Contudo, ainda existe resistência para que temas relacionados a gênero e sexualidade sejam trabalhados abertamente em sala de aula, principalmente por parte de pais conservadores. Herbe contra-argumenta com o fato de que para a criança não existem segundas intenções. “Para alguns pais é natural apoiar que o filho de três anos tenha uma namoradinha, por exemplo. ‘Ai, com três anos e já é um garanhão’”, diz ela. “E na verdade as crianças gostam de afeto. Às vezes, elas só estão reproduzindo o que veem em casa entre o pai e a mãe. Só que o adulto vê na criança uma maldade que não existe. As crianças chegam na escola sem preconceito, mas os adquire, muitas vezes, por conta das crenças da família”. 

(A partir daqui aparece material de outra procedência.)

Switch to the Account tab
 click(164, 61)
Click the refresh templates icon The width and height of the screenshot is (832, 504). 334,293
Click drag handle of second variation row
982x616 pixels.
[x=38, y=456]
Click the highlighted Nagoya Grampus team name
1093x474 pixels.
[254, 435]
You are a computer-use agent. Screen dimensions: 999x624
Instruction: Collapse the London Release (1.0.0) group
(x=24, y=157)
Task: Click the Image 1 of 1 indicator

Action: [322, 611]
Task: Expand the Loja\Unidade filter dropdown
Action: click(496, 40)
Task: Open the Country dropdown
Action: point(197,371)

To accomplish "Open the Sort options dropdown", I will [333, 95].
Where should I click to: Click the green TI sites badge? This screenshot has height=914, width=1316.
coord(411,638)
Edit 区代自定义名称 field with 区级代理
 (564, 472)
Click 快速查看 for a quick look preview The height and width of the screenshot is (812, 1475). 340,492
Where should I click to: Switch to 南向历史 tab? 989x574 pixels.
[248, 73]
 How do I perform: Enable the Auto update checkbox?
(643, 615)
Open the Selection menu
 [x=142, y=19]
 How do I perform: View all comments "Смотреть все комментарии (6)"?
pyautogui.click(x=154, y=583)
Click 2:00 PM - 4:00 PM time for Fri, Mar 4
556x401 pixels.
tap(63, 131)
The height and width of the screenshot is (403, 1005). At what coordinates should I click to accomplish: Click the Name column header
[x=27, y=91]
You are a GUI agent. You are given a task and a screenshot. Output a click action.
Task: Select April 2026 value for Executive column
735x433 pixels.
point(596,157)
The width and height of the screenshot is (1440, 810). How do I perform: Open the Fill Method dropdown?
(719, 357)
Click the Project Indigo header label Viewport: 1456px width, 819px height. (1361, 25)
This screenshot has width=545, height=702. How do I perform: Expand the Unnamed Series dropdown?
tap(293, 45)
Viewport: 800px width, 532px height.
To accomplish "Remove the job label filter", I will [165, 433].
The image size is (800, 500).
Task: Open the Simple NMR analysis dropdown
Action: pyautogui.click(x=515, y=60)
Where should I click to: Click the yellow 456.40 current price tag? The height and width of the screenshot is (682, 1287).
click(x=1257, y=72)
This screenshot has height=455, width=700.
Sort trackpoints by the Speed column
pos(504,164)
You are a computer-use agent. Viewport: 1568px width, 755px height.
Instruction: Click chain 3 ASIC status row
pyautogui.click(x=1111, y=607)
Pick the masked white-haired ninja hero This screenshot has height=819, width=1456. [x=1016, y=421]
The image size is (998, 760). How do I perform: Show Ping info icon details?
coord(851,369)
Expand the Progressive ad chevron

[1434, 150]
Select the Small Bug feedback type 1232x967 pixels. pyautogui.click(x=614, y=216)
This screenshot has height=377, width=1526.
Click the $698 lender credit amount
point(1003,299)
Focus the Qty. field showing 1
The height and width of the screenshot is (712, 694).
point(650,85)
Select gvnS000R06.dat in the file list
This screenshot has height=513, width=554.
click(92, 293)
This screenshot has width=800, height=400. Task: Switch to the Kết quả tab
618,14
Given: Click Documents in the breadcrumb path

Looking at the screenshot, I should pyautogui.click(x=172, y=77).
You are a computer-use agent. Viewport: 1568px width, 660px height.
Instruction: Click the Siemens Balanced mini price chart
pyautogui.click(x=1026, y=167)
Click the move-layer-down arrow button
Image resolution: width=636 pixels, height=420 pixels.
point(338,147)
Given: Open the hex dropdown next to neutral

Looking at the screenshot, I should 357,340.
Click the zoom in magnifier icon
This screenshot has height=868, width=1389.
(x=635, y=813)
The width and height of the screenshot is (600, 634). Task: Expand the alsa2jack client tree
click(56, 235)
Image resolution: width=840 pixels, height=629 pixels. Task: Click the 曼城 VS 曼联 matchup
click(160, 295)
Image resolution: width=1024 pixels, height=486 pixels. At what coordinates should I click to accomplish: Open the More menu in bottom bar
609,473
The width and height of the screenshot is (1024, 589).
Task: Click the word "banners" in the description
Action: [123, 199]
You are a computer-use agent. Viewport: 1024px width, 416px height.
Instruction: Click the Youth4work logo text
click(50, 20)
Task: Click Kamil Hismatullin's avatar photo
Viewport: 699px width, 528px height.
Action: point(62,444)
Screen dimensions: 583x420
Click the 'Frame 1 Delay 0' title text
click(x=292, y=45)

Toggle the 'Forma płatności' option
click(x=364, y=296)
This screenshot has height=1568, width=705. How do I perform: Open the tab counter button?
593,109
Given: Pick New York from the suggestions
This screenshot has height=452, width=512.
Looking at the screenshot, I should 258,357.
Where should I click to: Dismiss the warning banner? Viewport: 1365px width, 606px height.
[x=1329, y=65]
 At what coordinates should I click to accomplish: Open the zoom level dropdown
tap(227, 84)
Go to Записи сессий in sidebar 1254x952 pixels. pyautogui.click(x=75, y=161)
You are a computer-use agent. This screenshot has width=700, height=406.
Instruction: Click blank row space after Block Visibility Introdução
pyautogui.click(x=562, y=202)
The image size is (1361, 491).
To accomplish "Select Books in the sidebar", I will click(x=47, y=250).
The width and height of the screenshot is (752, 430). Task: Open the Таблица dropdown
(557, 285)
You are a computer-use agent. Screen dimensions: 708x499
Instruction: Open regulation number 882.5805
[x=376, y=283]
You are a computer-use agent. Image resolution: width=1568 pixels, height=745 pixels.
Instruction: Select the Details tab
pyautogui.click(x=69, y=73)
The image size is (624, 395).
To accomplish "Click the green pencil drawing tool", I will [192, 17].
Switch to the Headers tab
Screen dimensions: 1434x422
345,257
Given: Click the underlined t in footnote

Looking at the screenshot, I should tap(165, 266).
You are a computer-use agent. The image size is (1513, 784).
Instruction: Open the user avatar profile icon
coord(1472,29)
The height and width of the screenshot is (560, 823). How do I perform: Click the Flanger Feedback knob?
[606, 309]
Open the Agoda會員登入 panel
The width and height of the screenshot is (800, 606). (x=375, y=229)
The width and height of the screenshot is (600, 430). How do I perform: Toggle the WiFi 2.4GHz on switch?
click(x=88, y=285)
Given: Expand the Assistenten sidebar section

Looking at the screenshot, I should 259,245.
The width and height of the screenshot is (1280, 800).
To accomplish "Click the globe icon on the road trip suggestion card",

Sobre o papel da escola na luta por desconstruir a cis-heteronormatividade e promover ambientes mais saudáveis, seguros e abertos para diálogo, o psicólogo Gilmaro Nogueira ressalta que é preciso diferenciar debates sobre sexualidade de sexualização, pois são duas situações completamente opostas e às vezes propositalmente confundidas para impedir que o assunto seja abordado. 

“É preciso entender que a defesa de um ambiente de inclusão não significa a defesa do ensino sexual para a criança, como alguns dizem”, pontua. “Pensar em espaços inclusivos consiste em acolher as diferenças, ou seja, a escola precisa entender que desde cedo os sujeitos vão demonstrar identificações e afeto por pessoas do gênero oposto ou do mesmo gênero. Essas instituições precisam desfazer quaisquer ideias não científicas de que apenas uma orientação sexual é normal ou melhor e ressaltar que as pessoas precisam ser respeitadas independentemente da sexualidade”. 

O especialista aponta também o fato de que debater diversidade é um processo complexo e que merece atenção e acompanhamento, pois se trata de vivências delicadas e sujeitas a passar por violências que deixam marcas graves. “É preciso ter sensibilidade”, explica. “Nem sempre isso [sexualidade e identidade de gênero] vai ser verbalizado e demonstrado, uma vez que quem é reconhecido como LGBT+ é socialmente violentado ou desconsiderado, então a escola deve propiciar um espaço de conversa sobre direitos humanos e respeito às diferenças”. 

“Falar sobre isso na escola não é influenciar”, Eduardo Dias se posiciona. “É sobre tentar fazer com que as crianças se sintam seguras de estar em um ambiente em que possam ser elas mesmas, caso contrário é muito destrutivo. Eu lembro que tinham professores na minha escola que também faziam comentários homofóbicos. Você está em um lugar de formação, e se a formação que você recebe diz que você está errado ou que só há uma forma de existir, as taxas de suicídio vão continuar subindo. Se as pessoas se preocupam tanto com as crianças, deveriam se preocupar também em gerar espaços seguros”, conclui.